Although the rate of increase of PSA was moderate or high in 17 of the men in the study before treatment, it was slow, stable, or decreased in 22 men who received 400 mg or 800 mg of celecoxib twice a day for three months. At the end of a year of therapy, only one man had a high rate of increase of PSA, and three had a moderate rise in PSA. The remaining 20 men had delayed, stable, or decreased PSA levels.

The use of Cox-2 inhibitors as antitumor medications is being studied by other investigators as treatment for a variety of cancers. According to Dr.
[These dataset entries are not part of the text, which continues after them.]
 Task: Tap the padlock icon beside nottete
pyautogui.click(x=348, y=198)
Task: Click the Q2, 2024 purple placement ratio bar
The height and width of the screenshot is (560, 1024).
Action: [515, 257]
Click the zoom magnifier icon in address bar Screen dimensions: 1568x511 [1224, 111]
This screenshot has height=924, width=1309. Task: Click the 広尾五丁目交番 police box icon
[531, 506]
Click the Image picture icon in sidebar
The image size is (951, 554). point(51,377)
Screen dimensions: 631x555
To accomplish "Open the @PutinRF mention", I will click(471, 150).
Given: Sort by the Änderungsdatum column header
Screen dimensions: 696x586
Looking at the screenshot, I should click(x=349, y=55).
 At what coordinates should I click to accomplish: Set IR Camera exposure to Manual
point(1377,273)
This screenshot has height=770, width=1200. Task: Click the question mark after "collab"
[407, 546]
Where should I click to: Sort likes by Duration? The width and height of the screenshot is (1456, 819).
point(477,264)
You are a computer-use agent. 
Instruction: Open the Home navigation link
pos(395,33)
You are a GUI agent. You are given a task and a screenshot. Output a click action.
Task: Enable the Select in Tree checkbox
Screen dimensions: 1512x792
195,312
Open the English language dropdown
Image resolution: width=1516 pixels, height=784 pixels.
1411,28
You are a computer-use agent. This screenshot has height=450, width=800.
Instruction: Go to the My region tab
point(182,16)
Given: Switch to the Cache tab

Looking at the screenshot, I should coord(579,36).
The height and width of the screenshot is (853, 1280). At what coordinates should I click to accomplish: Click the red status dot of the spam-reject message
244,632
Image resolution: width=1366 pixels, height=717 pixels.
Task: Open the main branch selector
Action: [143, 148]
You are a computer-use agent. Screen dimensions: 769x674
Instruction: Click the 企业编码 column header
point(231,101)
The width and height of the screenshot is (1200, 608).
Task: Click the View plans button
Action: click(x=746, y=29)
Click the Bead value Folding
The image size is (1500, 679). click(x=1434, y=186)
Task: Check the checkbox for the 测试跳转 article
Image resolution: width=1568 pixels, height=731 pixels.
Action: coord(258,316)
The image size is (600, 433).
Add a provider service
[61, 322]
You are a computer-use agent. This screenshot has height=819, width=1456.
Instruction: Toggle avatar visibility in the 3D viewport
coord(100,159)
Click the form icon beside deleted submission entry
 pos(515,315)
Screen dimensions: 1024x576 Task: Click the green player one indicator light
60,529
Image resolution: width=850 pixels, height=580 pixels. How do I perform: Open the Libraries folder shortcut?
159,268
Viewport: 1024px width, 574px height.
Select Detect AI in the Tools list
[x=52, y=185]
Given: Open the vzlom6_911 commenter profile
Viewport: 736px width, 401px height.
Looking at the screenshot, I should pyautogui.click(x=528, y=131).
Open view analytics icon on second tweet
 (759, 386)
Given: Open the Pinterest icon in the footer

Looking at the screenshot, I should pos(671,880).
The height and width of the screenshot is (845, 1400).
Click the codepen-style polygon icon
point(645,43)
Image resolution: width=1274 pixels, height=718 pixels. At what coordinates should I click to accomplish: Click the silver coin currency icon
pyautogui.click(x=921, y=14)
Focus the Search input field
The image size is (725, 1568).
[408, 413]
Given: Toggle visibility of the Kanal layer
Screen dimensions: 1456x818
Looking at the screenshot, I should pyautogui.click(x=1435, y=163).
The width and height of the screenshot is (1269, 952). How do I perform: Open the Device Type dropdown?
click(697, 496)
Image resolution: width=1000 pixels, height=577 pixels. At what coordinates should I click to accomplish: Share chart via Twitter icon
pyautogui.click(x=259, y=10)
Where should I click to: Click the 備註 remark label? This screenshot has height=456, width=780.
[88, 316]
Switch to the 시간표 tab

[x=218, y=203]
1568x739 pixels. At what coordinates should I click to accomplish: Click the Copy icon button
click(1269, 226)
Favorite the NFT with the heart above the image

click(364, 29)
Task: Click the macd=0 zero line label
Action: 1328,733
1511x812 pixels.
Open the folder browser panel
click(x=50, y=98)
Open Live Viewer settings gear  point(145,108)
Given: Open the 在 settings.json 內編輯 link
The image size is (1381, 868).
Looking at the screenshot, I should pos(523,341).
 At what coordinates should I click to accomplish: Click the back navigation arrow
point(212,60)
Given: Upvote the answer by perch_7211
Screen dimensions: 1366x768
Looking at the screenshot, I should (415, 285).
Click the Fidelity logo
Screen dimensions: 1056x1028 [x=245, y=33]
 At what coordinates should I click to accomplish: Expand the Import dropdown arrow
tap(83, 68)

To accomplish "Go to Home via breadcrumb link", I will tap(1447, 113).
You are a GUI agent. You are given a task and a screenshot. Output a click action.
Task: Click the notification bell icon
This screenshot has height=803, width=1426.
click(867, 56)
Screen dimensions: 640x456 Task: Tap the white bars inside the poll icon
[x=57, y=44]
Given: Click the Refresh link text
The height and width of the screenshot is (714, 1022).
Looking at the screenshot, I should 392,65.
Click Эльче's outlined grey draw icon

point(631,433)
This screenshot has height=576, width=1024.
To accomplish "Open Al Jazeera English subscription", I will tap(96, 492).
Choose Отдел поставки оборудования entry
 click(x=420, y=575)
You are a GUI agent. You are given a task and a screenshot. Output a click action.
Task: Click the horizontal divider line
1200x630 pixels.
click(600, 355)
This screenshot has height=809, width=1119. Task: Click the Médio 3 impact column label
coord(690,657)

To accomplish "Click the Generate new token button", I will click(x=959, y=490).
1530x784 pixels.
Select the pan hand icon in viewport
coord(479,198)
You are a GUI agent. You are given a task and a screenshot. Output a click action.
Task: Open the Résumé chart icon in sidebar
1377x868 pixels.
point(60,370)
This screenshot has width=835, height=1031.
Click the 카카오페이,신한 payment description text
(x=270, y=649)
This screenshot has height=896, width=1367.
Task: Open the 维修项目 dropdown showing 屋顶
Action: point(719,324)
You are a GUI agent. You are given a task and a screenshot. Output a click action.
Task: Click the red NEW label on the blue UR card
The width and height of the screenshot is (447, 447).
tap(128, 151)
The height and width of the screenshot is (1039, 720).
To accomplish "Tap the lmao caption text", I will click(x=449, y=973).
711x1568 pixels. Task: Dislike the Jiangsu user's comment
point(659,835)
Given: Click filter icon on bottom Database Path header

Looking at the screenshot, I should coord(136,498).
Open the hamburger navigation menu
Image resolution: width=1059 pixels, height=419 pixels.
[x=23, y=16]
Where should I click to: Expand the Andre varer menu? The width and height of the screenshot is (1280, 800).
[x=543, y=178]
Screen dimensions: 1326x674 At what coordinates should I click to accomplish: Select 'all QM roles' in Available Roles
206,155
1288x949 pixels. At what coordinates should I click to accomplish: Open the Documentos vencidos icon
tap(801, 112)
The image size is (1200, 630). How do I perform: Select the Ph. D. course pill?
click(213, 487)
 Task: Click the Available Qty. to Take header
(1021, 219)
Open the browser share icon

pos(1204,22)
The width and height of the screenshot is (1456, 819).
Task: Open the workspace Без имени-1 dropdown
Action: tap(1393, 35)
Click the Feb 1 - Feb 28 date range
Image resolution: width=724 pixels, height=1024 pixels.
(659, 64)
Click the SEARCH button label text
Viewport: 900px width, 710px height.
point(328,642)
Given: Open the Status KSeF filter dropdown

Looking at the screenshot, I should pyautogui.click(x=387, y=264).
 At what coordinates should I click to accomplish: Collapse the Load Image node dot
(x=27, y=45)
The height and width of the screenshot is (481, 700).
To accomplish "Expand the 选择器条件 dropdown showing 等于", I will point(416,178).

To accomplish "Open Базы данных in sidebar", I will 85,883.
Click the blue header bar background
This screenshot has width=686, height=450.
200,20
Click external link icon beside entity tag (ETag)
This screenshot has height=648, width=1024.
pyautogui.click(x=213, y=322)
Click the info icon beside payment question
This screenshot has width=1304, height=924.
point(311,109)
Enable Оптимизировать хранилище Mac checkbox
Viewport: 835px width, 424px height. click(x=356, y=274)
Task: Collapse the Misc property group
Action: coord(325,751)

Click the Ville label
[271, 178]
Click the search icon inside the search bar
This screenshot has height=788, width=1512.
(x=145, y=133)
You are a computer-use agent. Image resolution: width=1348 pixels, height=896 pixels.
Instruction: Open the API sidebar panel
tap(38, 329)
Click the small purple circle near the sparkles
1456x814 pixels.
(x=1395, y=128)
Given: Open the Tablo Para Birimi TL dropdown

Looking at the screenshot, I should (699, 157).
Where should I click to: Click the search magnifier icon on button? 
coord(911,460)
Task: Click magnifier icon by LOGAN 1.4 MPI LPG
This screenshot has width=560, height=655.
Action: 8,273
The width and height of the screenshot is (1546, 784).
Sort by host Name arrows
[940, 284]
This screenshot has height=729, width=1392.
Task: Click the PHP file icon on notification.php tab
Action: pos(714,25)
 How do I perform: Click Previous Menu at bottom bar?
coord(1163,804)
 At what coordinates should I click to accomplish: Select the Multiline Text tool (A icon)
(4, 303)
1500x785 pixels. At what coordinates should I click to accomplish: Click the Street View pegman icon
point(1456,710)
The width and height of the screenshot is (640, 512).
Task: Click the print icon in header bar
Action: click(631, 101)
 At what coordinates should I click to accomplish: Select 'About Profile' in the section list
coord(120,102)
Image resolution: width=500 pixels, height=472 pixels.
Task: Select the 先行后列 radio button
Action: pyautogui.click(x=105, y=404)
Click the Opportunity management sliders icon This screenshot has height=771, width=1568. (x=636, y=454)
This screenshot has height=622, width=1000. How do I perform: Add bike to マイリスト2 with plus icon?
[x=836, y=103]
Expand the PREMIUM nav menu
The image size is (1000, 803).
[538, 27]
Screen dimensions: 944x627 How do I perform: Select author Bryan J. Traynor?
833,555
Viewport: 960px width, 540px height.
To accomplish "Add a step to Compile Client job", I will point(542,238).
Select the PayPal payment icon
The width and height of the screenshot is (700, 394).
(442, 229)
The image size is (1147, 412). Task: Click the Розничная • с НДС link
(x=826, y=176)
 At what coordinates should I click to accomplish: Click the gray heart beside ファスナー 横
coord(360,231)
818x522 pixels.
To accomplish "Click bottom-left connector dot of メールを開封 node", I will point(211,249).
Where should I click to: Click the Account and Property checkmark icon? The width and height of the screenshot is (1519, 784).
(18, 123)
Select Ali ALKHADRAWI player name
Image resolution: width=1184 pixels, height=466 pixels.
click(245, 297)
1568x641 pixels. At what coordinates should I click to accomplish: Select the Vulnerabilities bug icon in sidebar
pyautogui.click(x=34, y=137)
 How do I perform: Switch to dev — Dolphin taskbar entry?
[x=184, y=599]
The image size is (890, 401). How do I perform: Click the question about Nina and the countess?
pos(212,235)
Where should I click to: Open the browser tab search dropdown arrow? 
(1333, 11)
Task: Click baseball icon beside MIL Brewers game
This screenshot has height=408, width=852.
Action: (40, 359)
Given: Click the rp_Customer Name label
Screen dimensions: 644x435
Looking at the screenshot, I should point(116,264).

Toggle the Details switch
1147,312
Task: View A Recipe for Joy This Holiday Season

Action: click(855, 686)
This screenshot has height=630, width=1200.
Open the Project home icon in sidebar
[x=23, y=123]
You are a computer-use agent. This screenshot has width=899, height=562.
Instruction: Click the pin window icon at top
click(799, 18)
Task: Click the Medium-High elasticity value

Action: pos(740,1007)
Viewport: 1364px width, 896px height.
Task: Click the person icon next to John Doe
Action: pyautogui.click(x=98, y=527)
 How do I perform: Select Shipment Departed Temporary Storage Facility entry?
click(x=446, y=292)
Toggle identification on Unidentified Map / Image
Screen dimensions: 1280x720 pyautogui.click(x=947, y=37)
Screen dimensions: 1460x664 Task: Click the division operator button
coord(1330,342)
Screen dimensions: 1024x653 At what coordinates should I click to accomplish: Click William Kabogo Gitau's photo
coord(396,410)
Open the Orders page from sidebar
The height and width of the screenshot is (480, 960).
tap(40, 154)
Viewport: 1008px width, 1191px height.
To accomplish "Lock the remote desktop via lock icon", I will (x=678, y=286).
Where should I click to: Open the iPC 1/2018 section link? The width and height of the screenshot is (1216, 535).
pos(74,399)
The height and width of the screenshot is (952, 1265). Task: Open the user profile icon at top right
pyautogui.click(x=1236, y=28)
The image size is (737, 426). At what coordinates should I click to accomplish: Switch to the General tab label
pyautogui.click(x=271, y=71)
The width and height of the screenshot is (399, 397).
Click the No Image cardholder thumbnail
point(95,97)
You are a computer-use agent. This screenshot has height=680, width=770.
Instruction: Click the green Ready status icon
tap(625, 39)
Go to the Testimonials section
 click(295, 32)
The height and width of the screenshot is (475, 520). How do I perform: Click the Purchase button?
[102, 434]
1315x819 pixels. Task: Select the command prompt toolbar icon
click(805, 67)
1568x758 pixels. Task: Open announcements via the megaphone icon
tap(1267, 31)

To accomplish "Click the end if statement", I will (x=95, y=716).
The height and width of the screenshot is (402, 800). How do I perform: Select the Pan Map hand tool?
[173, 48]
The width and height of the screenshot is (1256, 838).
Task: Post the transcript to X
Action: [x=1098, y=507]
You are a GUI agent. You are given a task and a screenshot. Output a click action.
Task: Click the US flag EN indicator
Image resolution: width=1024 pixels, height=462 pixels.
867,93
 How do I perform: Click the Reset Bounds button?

Pruthi, 13 National Cancer Institute (NCI)-sponsored studies began exploring Cox-2 inhibitors for colon, prostate, and breast cancer in 2003 and 34 NCI-studies started looking at these drugs for cancers of the head and neck, lung, and bladder in 2004.

Interest in Cox-2 inhibitors as a potential cancer treatment is increasing because of its ability to interfere with the body's repair mechanism, which is out of control in the presence of cancer. "The Cox-2 enzyme is not normally expressed in the body. But if there is illness or injury, the body begins to produce Cox-2 to increase blood flow, create inflammation, and promote epithelial cell growth that will help it heal. The same processes occur in tumor development: excessive cell growth, angiogenesis [blood vessel generation], and excessive inflammation with cellular mediators and growth factors. Drugs that inhibit Cox-2 appear to work to prevent angiogenesis and to promote apoptosis [natural programmed cell death]," Dr. Pruthi observed.

The potential role of Cox-2 inhibitors in men with prostate cancer is supported by large-scale epidemiological investigations as well as animal studies. Population studies have shown that men who take anti-inflammatory drugs have less than half the risk of developing prostate cancer. In animal experiments, prostate tumors have shrunk in size by a factor of ten after being exposed to a Cox-2 inhibitor, explained Dr. Pruthi.

"The potential for anti-inflammatory medicines to have an antitumor effect has been observed for some time. We're just at the beginning of understanding the possibilities," he concluded. J. Eric Derksen, MD and Eric Wallen, MD, FACS, joined Dr. Pruthi in the study of celecoxib in men with recurrent prostate cancer.